> _Aim of the exercise_
Below are entries; repeat exactly, and nothing else, the lines from the one holding "This screenshot has height=356, width=371." through the one holding "Given: Click the", inclusive. Leave the pictures out.

> _Collected data entries_
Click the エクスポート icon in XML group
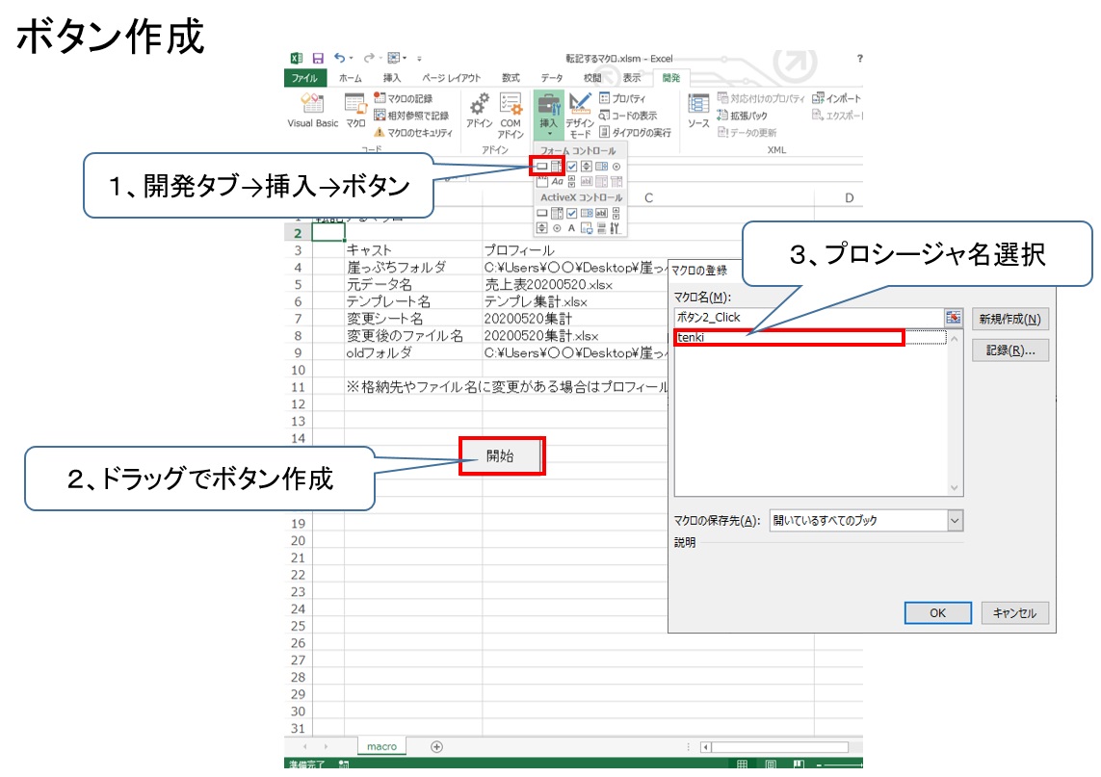Screen dimensions: 1101x777 tap(817, 115)
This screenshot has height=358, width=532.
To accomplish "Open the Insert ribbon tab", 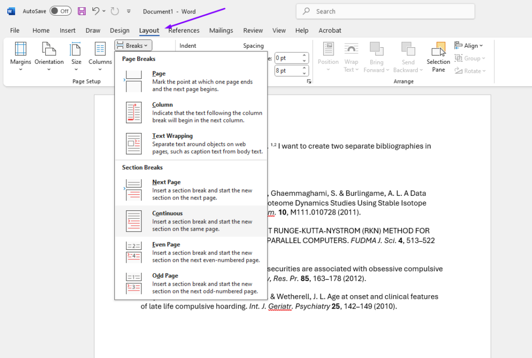I will [68, 31].
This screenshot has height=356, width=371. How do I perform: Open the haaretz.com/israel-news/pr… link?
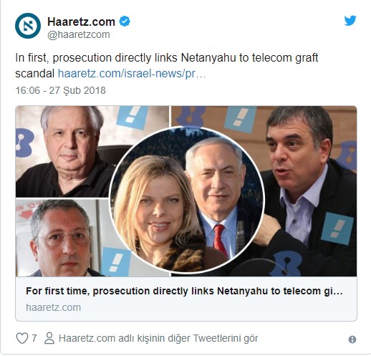(132, 74)
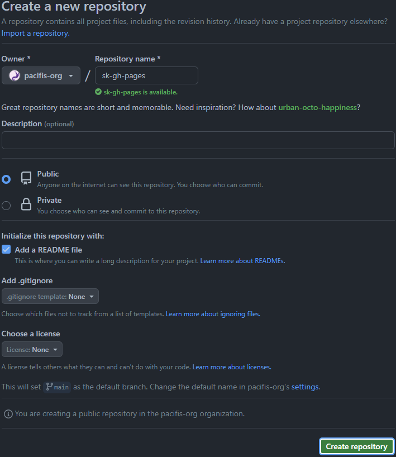
Task: Click the git branch icon beside main
Action: pos(49,387)
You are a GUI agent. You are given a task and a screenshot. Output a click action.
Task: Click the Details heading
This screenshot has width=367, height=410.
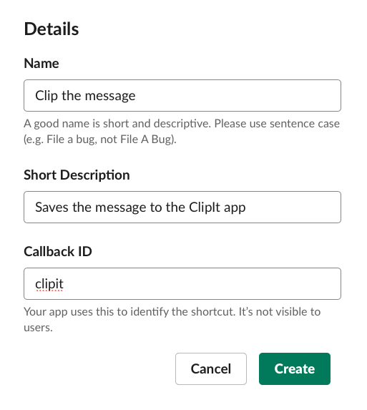(52, 29)
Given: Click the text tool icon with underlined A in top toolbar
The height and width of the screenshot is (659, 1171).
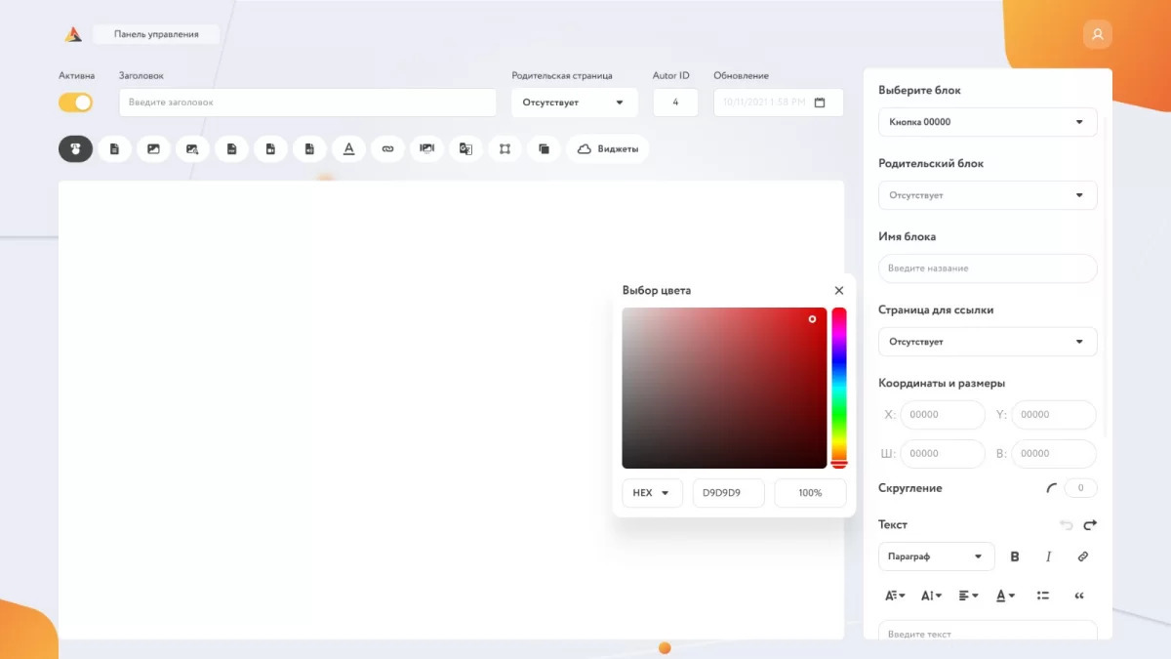Looking at the screenshot, I should [348, 149].
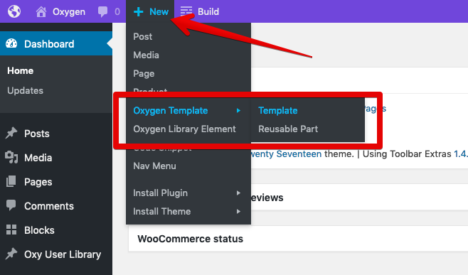Go to Updates in the sidebar
This screenshot has height=275, width=468.
click(x=26, y=90)
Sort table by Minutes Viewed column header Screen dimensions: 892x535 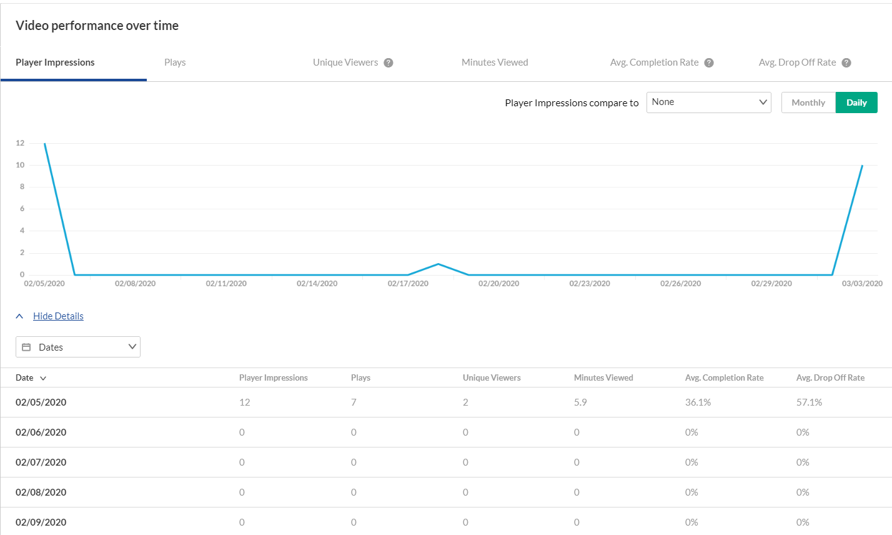(x=603, y=378)
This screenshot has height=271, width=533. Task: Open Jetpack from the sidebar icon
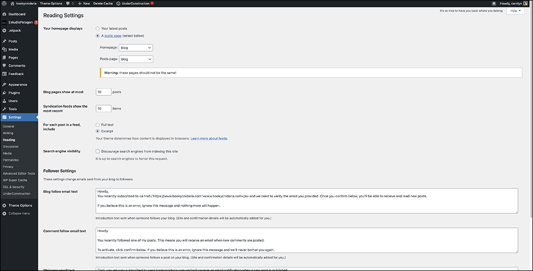click(x=4, y=30)
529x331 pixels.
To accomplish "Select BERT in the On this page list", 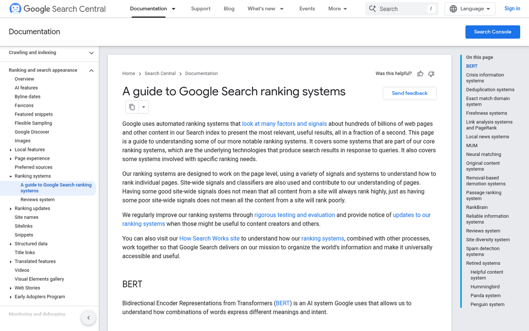I will click(472, 66).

> _Solution to this task_
This screenshot has height=356, width=371. How do I perform: Open the haaretz.com/israel-news/pr… link?
(132, 74)
Task: Click the git branch icon beside main
Action: pos(49,387)
You are a GUI agent. You are given a task and a screenshot. Output a click action.
Task: Click the Details heading
This screenshot has width=367, height=410.
(52, 29)
Given: Click the text tool icon with underlined A in top toolbar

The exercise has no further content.